# LogisticRegression

- Logistic Regression is a classification algorithm, despite the name "regression".

- It predicts probabilities using a sigmoid.

- It predicts the probability that a given input belongs to a class.

- Works well for binary classification (e.g., spam vs not-spam), but can also be extended to multiclass classification.
  

***



- When scikit-learn trains Logistic Regression, it needs to solve an optimisation problem (minimise a cost function).

  **The Cost Function (Loss Function**)
  
  - To measure how good/bad our predictions are, we use a cost function.
    
  - For Logistic Regression, it’s usually the Log Loss (Cross-Entropy Loss)
     - If prediction matches reality --> cost is low.

     - If prediction is wrong with high confidence --> cost is very high.

  **Optimisation Problem**
  
  - we need to find the values of w (weights (coefficients) we need to learn) and b (bias (intercept)) that minimise the cost function.
 
  - Since there’s no simple formula to solve this, we rely on numerical optimisation methods (solvers).

 



***

## Solvers

- Scikit-learn uses different algorithms (solvers) to minimise the cost function:

1. Gradient Descent (sag, saga) --> gradually adjust w and b by moving in the opposite direction of the gradient.

2. Newton’s Method (newton-cg, lbfgs) --> uses second derivatives (Hessian matrix) for faster convergence.

3. Coordinate Descent (liblinear) --> optimises one weight at a time.

 - Each solver has pros/cons depending on dataset size, number of features, and type of regularisation.

**1. liblinear**

- Good for small datasets.

- Supports L1 and L2 regularisation.

- Only supports binary classification directly.

- For multiclass, you need One-vs-Rest (OvR): train one model per class vs all others.

**lbfgs**

- Handles L2 regularisation.

- Works well for large datasets and multiclass problems.

- Optimises the multinomial loss (a proper multiclass logistic regression formulation).

**newton-cg**

- Similar to lbfgs, also supports L2 regularisation and multinomial loss.

- Slower, but very accurate.

**sag (Stochastic Average Gradient)**

- Fast for large datasets with many samples and features.

- Supports L2 regularisation only.

**saga**

- Very flexible.

- Supports L1, L2, and Elastic-Net regularisation.

- Works for multiclass problems with multinomial loss.

- Scales well for large datasets.

***

## Overfitting

Overfitting happens when a model learns too much detail from the training data, including noise and random fructuations, instead of just the true underlying patterns.

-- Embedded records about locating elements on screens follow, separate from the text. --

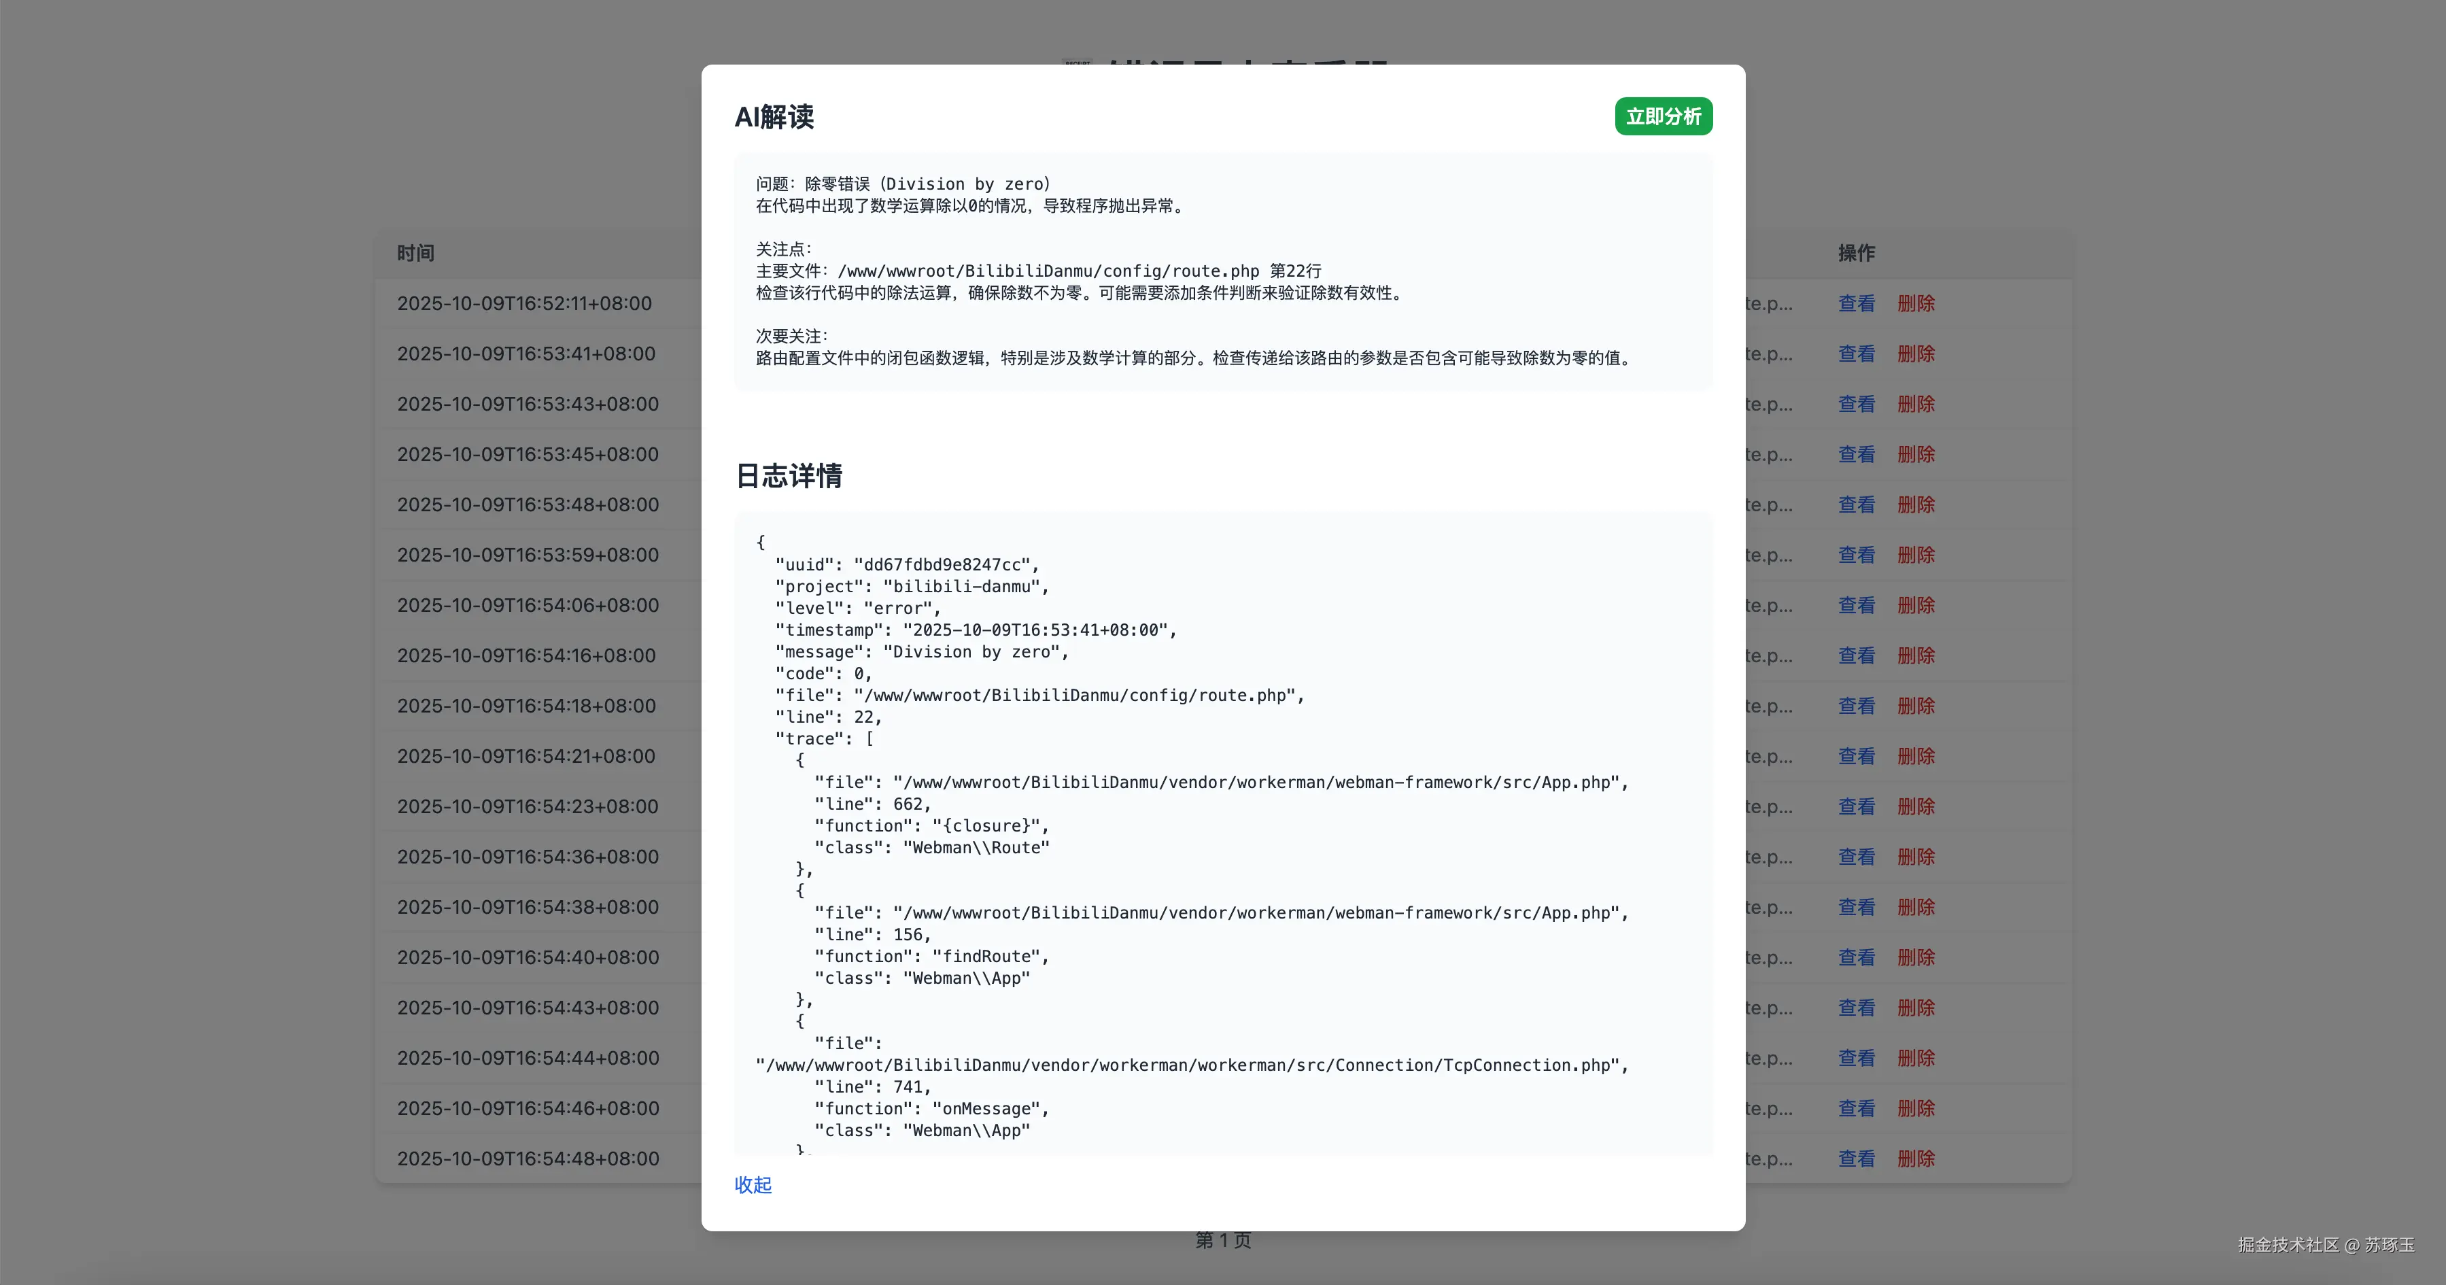Delete the 16:54:21 log entry
Viewport: 2446px width, 1285px height.
pos(1915,757)
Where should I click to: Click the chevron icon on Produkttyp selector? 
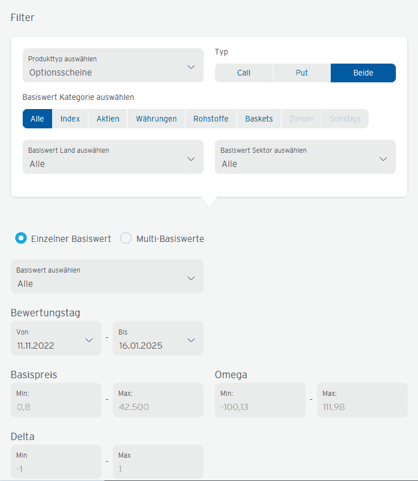tap(191, 65)
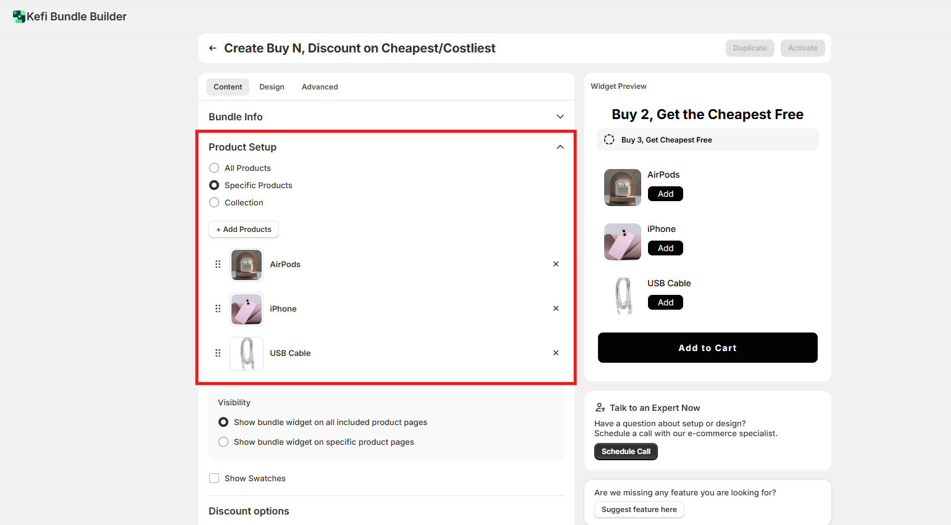
Task: Select the All Products radio option
Action: point(214,168)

So, the model performs very well on training data, but badly on new/unseen data (poor generalisation)

- Think of it like memorising exam past papers word-for-word instead of understanding concepts, you’ll fail if the exam questions change slightly.

**Signs of Overfitting**

1. Training accuracy very high, test accuracy much lower.

2. Coefficients are very large (model is too sensitive to features).

3. Model reacts strongly to small variations in data.


Overfitting is caused mainly by:

1. Too many features vs too little data

2. High model complexity

3. Noisy or unclean data

4. Training too long without control

5. Lack of regularisation

## Regularisation


- To prevent overfitting, scikit-learn adds a penalty term to the cost function

- This pushes coefficients to stay small (or zero in L1), which keeps the model simpler


**L1 regularisation (Lasso)**

- Encourages sparsity (some coefficients become exactly 0).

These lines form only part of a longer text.